▶ _What needs to be done_
Please swap "Act mode" for "Review mode" in the data lines from the one containing "You are a computer-use" through the one containing "click(x=891, y=1441)", and return only those lines with nothing else changed.

-- start of Entries --

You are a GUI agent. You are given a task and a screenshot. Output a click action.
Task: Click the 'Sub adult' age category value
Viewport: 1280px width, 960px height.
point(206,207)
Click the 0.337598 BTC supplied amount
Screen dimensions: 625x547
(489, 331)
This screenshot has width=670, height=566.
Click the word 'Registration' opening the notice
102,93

-- end of Entries --
-- start of Entries --

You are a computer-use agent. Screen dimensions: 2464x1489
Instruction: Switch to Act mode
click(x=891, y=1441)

-- end of Entries --

▶ _Answer for the task_
You are a computer-use agent. Screen dimensions: 2464x1489
Instruction: Switch to Review mode
click(x=891, y=1441)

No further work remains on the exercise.